Activity: Write out the records below word for word, please.

Material provided:
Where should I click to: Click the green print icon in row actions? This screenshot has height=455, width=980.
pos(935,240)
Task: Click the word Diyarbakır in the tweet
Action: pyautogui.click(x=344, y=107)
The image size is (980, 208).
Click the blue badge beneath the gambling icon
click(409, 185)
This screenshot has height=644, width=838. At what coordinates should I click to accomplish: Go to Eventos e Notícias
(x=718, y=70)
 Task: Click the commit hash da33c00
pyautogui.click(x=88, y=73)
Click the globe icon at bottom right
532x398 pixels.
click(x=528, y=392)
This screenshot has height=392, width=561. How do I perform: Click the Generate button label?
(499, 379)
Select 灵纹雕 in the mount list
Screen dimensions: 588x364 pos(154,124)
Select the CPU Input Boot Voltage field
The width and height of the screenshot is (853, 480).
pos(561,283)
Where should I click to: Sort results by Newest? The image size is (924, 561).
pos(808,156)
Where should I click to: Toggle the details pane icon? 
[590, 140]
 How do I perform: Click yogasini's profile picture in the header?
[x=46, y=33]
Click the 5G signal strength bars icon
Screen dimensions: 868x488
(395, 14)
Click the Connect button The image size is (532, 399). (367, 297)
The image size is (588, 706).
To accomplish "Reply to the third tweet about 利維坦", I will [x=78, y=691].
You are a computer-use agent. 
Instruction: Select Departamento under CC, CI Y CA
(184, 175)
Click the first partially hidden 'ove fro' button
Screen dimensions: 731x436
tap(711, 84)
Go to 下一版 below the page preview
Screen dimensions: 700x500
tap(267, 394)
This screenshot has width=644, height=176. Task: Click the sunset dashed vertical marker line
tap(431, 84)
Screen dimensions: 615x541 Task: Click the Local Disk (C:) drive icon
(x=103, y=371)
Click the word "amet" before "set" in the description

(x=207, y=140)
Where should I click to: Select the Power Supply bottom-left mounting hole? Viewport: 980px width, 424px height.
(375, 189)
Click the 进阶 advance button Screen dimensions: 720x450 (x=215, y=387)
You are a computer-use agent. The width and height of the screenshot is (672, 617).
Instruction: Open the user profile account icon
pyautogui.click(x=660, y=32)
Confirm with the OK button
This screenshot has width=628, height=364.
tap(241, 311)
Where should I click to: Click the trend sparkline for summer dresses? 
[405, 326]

Solution to the problem:
Where should I click to: Click the green print icon in row actions? This screenshot has height=455, width=980.
pos(935,240)
Task: Click the word Diyarbakır in the tweet
Action: pyautogui.click(x=344, y=107)
The image size is (980, 208).
Click the blue badge beneath the gambling icon
click(409, 185)
This screenshot has height=644, width=838. At what coordinates should I click to accomplish: Go to Eventos e Notícias
(x=718, y=70)
 Task: Click the commit hash da33c00
pyautogui.click(x=88, y=73)
Click the globe icon at bottom right
532x398 pixels.
click(x=528, y=392)
This screenshot has height=392, width=561. How do I perform: Click the Generate button label?
(499, 379)
Select 灵纹雕 in the mount list
Screen dimensions: 588x364 pos(154,124)
Select the CPU Input Boot Voltage field
The width and height of the screenshot is (853, 480).
pos(561,283)
Where should I click to: Sort results by Newest? The image size is (924, 561).
pos(808,156)
Where should I click to: Toggle the details pane icon? 
[590, 140]
 How do I perform: Click yogasini's profile picture in the header?
[x=46, y=33]
Click the 5G signal strength bars icon
Screen dimensions: 868x488
(395, 14)
Click the Connect button The image size is (532, 399). (367, 297)
The image size is (588, 706).
To accomplish "Reply to the third tweet about 利維坦", I will [x=78, y=691].
You are a computer-use agent. 
Instruction: Select Departamento under CC, CI Y CA
(184, 175)
Click the first partially hidden 'ove fro' button
Screen dimensions: 731x436
tap(711, 84)
Go to 下一版 below the page preview
Screen dimensions: 700x500
tap(267, 394)
This screenshot has width=644, height=176. Task: Click the sunset dashed vertical marker line
tap(431, 84)
Screen dimensions: 615x541 Task: Click the Local Disk (C:) drive icon
(x=103, y=371)
Click the word "amet" before "set" in the description

(x=207, y=140)
Where should I click to: Select the Power Supply bottom-left mounting hole? Viewport: 980px width, 424px height.
(375, 189)
Click the 进阶 advance button Screen dimensions: 720x450 (x=215, y=387)
You are a computer-use agent. The width and height of the screenshot is (672, 617).
Instruction: Open the user profile account icon
pyautogui.click(x=660, y=32)
Confirm with the OK button
This screenshot has width=628, height=364.
tap(241, 311)
Where should I click to: Click the trend sparkline for summer dresses? 
[405, 326]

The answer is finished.